5.4 The Client may, subject to the last sentence of this clause, make a reasonable amount of copies of the Work (or part of the Work) for distribution to its own personnel and strictly for internal business purposes only. The Client shall ensure that each such copy of the Work (or part thereof) shall bear a statement acknowledging its source. The Client shall have no right to make any copies of any Deliverables on which AMPLIFIED GROUP does not own the copyright.

6. Client’s obligations

6.1 The Client will use reasonable endeavours to ensure that its staff, contractors and other suppliers co-operate with AMPLIFIED GROUP and cause no material delay.

7. Confidentiality and data protection

7.1 Both during and after the provision of the Services, both parties shall keep confidential any information of the other party that is obtained in connection with the provision of the Services and that is clearly designated as ‘confidential’ or that is by its nature clearly confidential. Neither party shall use such information except in connection with the Services nor divulge it to any third party without the prior written permission of the other party.

8. Term and termination

8.1 The Contract will commence on the date that AMPLIFIED GROUP receives the signed SOW from the Client and shall continue in full force and effect until the Services have been completed, subject to earlier termination pursuant to Clauses 8.2 and 8.3.

8.2 AMPLIFIED GROUP may terminate provision of the Services at any time if:

8.2.1 it has given the Client one months’ notice in writing; or

8.2.2 the Client attempts substantially to alter the scope or definition of the Services without AMPLIFIED GROUP’s prior written agreement.

8.3 On termination, AMPLIFIED GROUP will be entitled to be paid all fees and expenses incurred or accrued and payable by the Client as at the date of termination or cancellation of the Services.

# [ACTIVITY 1]
Reproduce the contract terms word for word, starting at "8. Term and" and ending at "of the Services.".
# [ACTIVITY 2]
According to the contract terms, on what grounds may AMPLIFIED GROUP terminate the Services before they are completed?
The entries come from a separate source and are unrelated to the contract terms.

# [DATA SECTION]
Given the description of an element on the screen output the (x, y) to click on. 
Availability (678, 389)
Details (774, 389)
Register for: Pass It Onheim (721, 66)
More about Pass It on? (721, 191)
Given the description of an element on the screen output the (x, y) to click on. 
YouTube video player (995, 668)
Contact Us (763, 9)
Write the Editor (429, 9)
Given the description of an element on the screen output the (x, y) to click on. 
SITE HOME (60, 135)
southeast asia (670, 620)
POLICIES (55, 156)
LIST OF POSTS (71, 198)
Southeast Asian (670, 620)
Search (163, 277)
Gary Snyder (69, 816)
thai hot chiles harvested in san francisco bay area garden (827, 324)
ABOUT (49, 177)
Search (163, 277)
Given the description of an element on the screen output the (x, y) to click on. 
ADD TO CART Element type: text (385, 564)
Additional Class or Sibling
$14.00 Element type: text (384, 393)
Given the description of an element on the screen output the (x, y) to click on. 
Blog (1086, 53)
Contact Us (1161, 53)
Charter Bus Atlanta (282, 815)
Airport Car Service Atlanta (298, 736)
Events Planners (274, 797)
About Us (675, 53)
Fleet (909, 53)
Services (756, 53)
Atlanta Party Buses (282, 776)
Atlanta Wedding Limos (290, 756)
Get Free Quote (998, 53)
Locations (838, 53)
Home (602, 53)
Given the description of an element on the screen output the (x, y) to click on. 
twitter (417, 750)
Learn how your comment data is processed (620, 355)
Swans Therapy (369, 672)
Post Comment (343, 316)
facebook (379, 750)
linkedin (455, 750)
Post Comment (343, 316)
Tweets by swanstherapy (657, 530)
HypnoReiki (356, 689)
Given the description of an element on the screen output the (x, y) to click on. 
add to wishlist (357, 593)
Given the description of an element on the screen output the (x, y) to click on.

# [SOLUTION 1]
8. Term and termination

8.1 The Contract will commence on the date that AMPLIFIED GROUP receives the signed SOW from the Client and shall continue in full force and effect until the Services have been completed, subject to earlier termination pursuant to Clauses 8.2 and 8.3.

8.2 AMPLIFIED GROUP may terminate provision of the Services at any time if:

8.2.1 it has given the Client one months’ notice in writing; or

8.2.2 the Client attempts substantially to alter the scope or definition of the Services without AMPLIFIED GROUP’s prior written agreement.

8.3 On termination, AMPLIFIED GROUP will be entitled to be paid all fees and expenses incurred or accrued and payable by the Client as at the date of termination or cancellation of the Services.

# [SOLUTION 2]
AMPLIFIED GROUP may terminate the Services at any time if it has given the Client one month's written notice. It may also do so if the Client attempts to substantially alter the scope or definition of the Services without AMPLIFIED GROUP's prior written agreement.